**Work instruction**
Using the data below, return word for word every line from the one holding "Given: Select shoe size 40 row label" down to the one holding "Image resolution: width=905". Leave pictures out.
Records provided below:
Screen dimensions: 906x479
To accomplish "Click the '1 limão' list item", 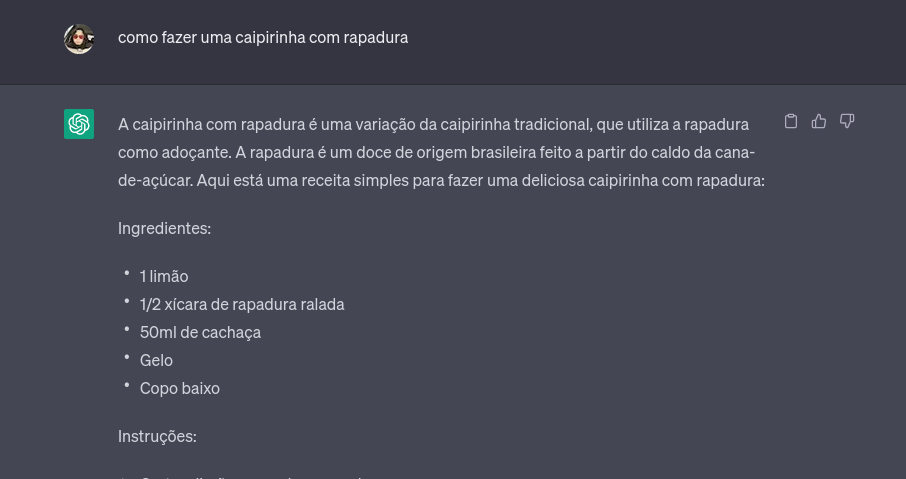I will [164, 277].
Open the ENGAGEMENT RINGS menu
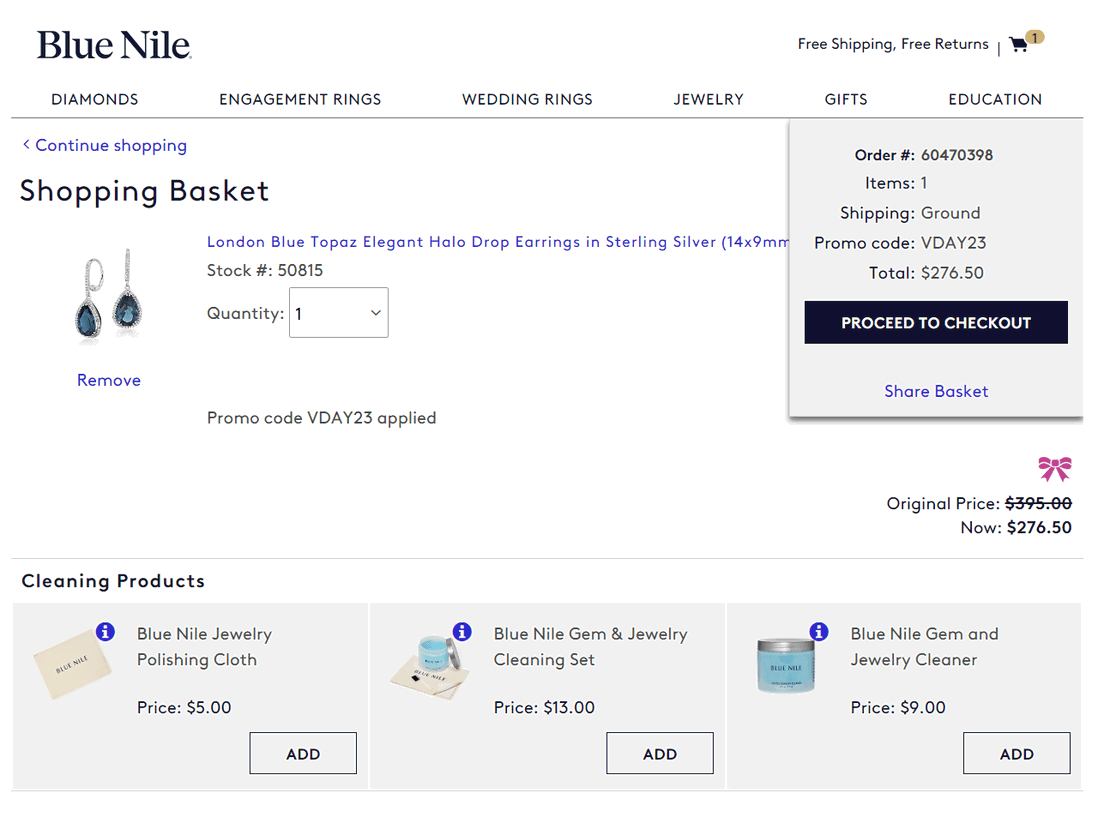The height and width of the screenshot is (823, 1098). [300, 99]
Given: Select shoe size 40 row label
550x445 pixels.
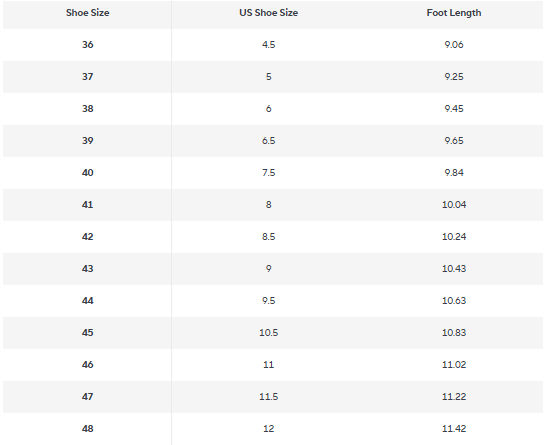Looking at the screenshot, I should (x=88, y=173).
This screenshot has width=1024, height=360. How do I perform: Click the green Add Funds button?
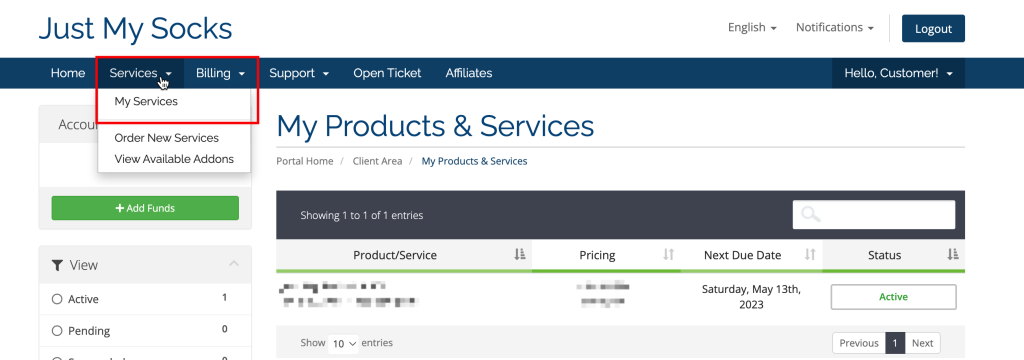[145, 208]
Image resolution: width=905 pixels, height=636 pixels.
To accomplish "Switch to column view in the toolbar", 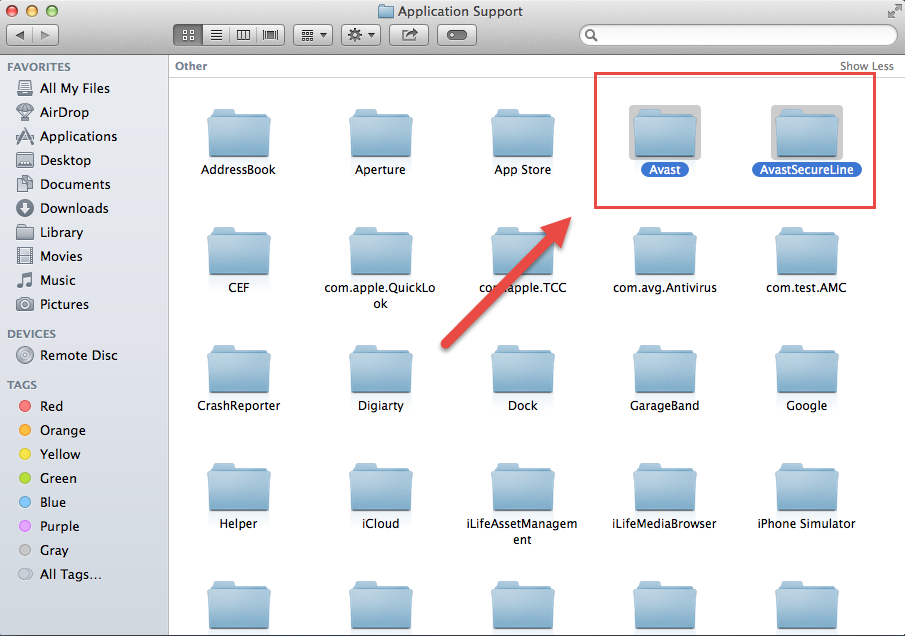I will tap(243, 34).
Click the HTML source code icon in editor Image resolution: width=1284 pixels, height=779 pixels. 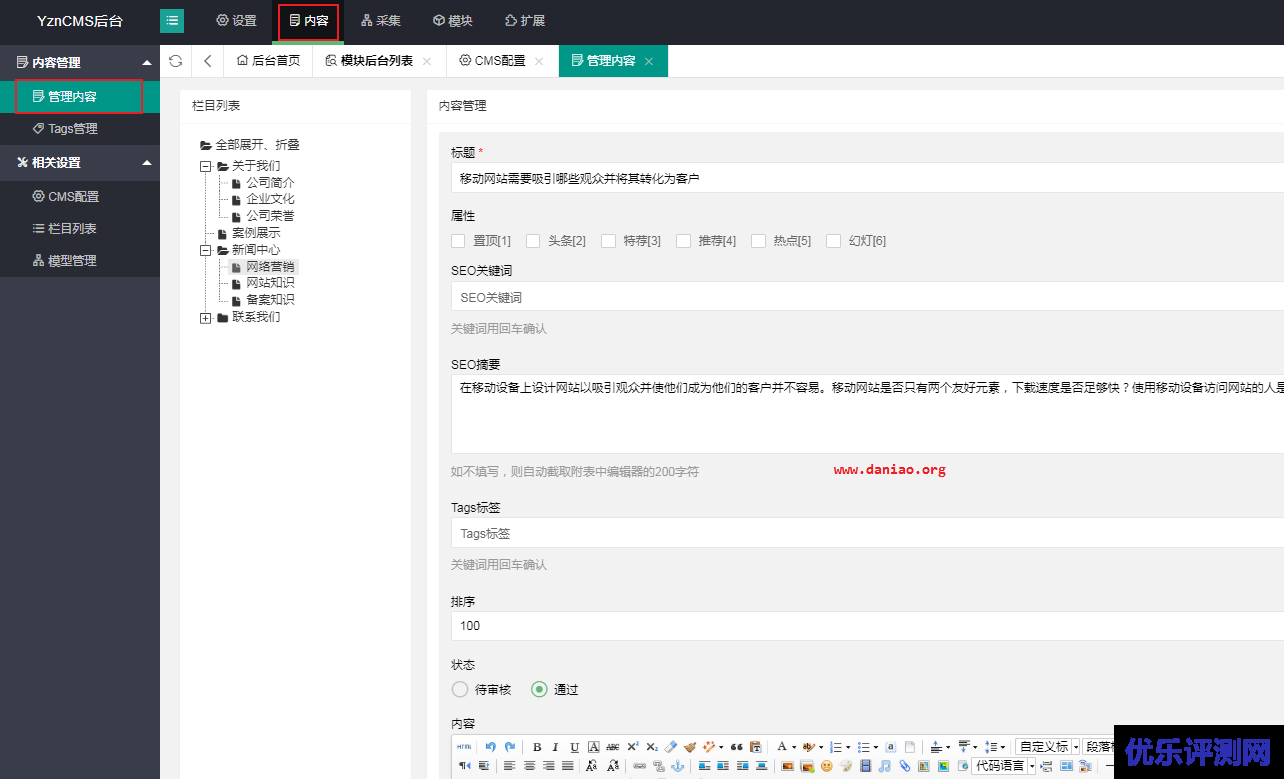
End of Records provided.
**Solution**
Given: Select shoe size 40 row label
550x445 pixels.
Looking at the screenshot, I should (x=88, y=173).
This screenshot has width=1024, height=360. How do I perform: Click the green Add Funds button?
[145, 208]
Image resolution: width=905 pixels, height=636 pixels.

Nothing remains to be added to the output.